Are You Looking at All Parts of the System? The Friction Problem Nobody Is Solving
Here is a question worth sitting with before you read any further: when was the last time a training effort, a new system, or an improvement initiative on your project did not stick? Not because people were unwilling. Not because the concept was wrong. But because something in the surrounding environment made it harder than it needed to be, and eventually the effort ran out before the friction did. That is not a discipline problem. That is a system design problem. And it is one of the most consistent reasons that good ideas fail to produce lasting change in construction.
The Plan That Makes Perfect Sense and Still Does Not Work
Most improvement efforts in construction start with a reasonable goal and a logical plan. Implement Takt planning on the next project. Run weekly foreman huddles consistently. Get the site clean and keep it that way. Train the team on the new scheduling software. These are not bad ideas. The people who bring them to the table are not wrong about what is needed. What they are missing, almost every time, is an honest assessment of the friction that will resist the effort from the moment it starts. The goal is clear. The path to the goal is assumed to be straightforward. The friction in between is invisible until it stops the progress cold.
The Pattern That Keeps Repeating
The failure pattern is predictable. A leader commits to a change. They communicate it to the team. The first week goes reasonably well because novelty creates momentum. By week three, the surrounding conditions are working against the effort. The healthy food that was supposed to be in the kitchen was never ordered because nobody assigned that task to a specific person. The treadmill is in the garage with boxes stacked on it because nobody cleared the path. The foreman huddle keeps getting cut short because there is no defined location, no standard agenda, and no system to make it easy to run at the same time every morning. The new software is installed but nobody is using it because the training was a one-time event and the old spreadsheet is still sitting on the shared drive. The initiative fades. The leader tries something else. The cycle repeats.
This Is Not a Willpower Problem
It needs to be said plainly because the alternative explanation is damaging: when improvement efforts fail, the most common conclusion drawn is that the team lacked commitment or the leader lacked follow-through.
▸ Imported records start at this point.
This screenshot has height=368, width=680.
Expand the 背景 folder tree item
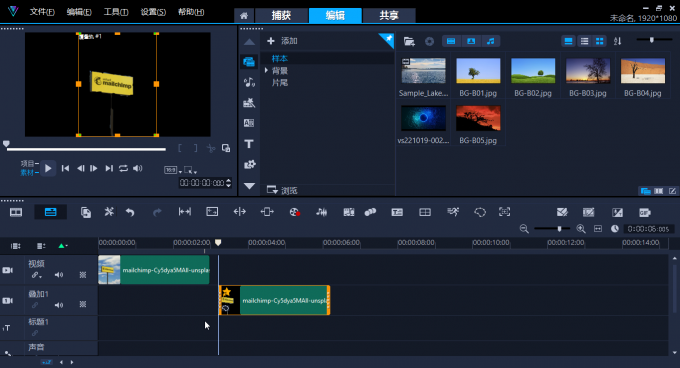pyautogui.click(x=266, y=70)
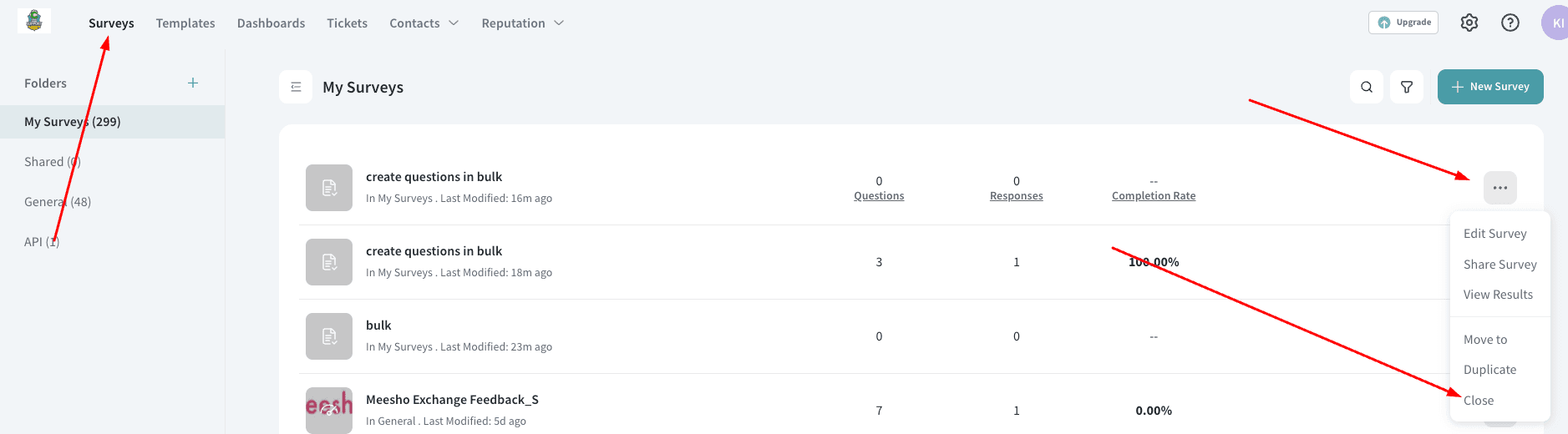Viewport: 1568px width, 434px height.
Task: Click the Meesho Exchange Feedback survey thumbnail
Action: pos(329,410)
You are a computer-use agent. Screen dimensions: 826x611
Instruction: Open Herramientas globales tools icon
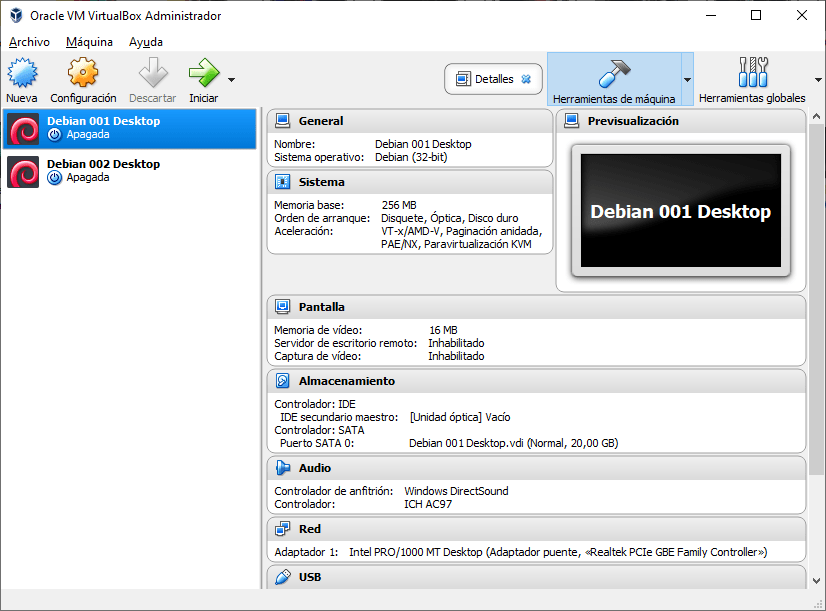[x=751, y=73]
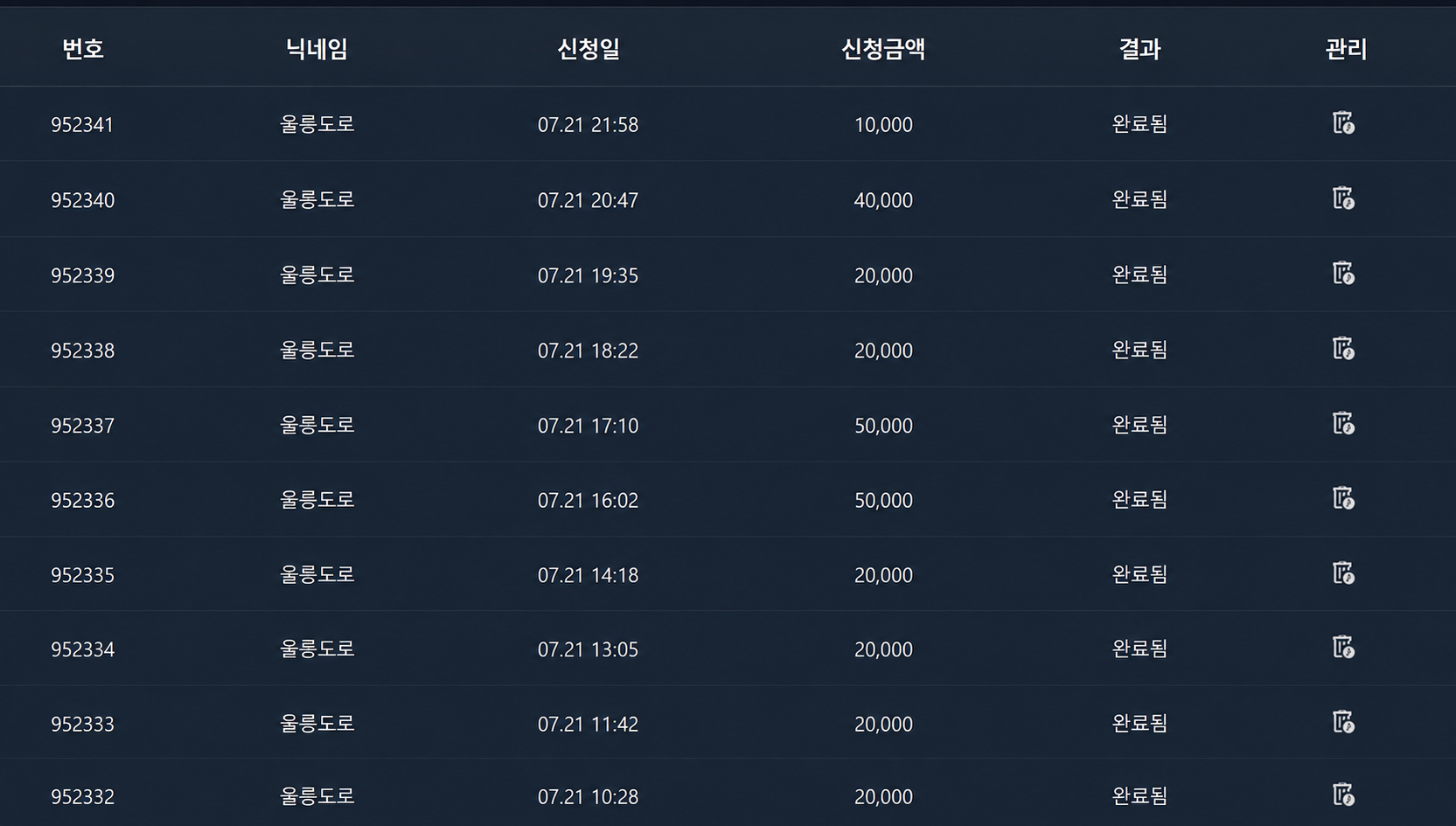Click trash icon for row 952340
Screen dimensions: 1456x826
(1343, 198)
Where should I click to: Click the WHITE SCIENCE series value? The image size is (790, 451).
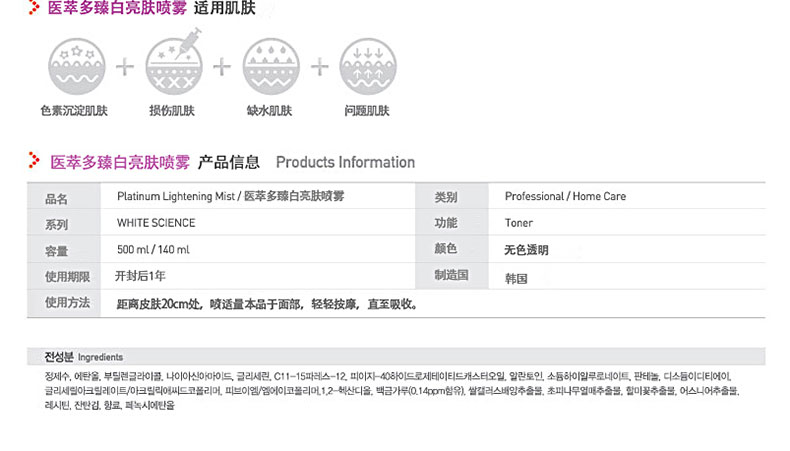(x=156, y=223)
That framing is wrong, and it is harmful. Self-control and willpower are exhaustible resources. When the environment surrounding a new behavior requires constant willpower to sustain, the behavior will eventually stop. Not because the person gave up. Because no system was ever designed to support what they were trying to do. The system failed them; they did not fail the system. The job of the leader is not to find more committed people. It is to design an environment where doing the right thing is the path of least resistance.
A Quick Stop by the Road That Said Everything
Jason Schroeder recorded this episode by the side of the road while waiting for a ride, fresh off a leadership session with a company where these exact ideas had been alive in the room. The weight loss analogy came to him directly from that conversation and from the one he had with Kevin Rice in the previous episode about the aggregation of marginal gains.
The scenario is simple. Someone wants to lose ten pounds. What does the advice sound like? Exercise. Eat healthy. Get enough sleep. Make a plan with real targets. Get an accountability partner. Five domains, all pointing at one goal. And here is what that conversation almost never includes: what does it take to reduce the friction in each of those five areas so that actually doing them becomes possible?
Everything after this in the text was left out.